Trener kielczan uważa, że jego nowy zespół zrobił postęp w stosunku do ligowego meczu z Lechią, przegranego w Gdańsku 0:2. – Krok po kroku idziemy do przodu. Nie chciałem widzieć spuszczonych głów po porażce z Zagłębiem, nie ma mowy o poddawaniu się. Musimy być cierpliwi, przyjdzie czas na zwycięstwa – podkreślał Smyła, który jest dość optymistycznie nastawiony do świata. Gdy 2 lata temu prezesem Korony został Krzysztof Zając marzył o awansie do finału Pucharu Polski. Sam sięgnął po to trofeum z GKS Katowice jako piłkarz. Za pierwszym podejściem za kadencji Zająca kielecki zespół doszedł do półfinału PP, gdzie zatrzymała go w dramatycznych okolicznościach Arka Gdynia. Drugie zakończyło się kompromitacją z Wisłą Sandomierz, trzecia przygoda też długo nie potrwała.

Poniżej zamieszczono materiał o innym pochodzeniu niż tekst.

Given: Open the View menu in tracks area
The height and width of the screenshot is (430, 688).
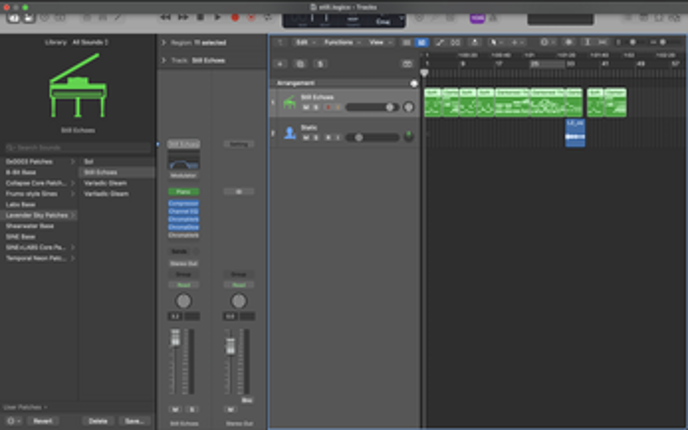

W Kielcach już nikt nie ma ochoty rozmawiać o Pucharze Polski, wszyscy związani z Koroną z przerażeniem spoglądają na tabelę ekstraklasy. Sytuacja Zagłębia w niej jest nieco lepsza, a po przyjściu Martina Seveli w piłkarzy wstąpił nowy duch. Słowak zaczął od 4:4 ze Śląskiem Wrocław, a w Kielcach zaliczył pucharowe zwycięstwo z Koroną. – Dominik Hładun ratował nas od utraty goli w końcówce. Bronił świetnie – zapewnia Sevela, były trener Slovana Bratysława z którym zdobywał mistrzostwo Słowacji.
W 1/32 Pucharu Polski Miedziowi nie zagrali tak jakby sobie życzył, ale na razie znajduje się na etapie poznawania zespołu. Chce by jego Zagłębie pokazywało atrakcyjny futbol. – Mnie interesuje gra do przodu, żeby ludzie mieli spektakl. Lepiej zremisować 4:4 niż 0:0, ale zawsze musimy dążyć do odnoszenia zwycięstw. Mam ambicje także w Pucharze Polski, bo kto by nie chciał zagrać w finale na Stadionie Narodowym. Na razie zrobiliśmy pierwszy krok, ale teraz pora wracać do ligowych obowiązków – podsumował Sevela.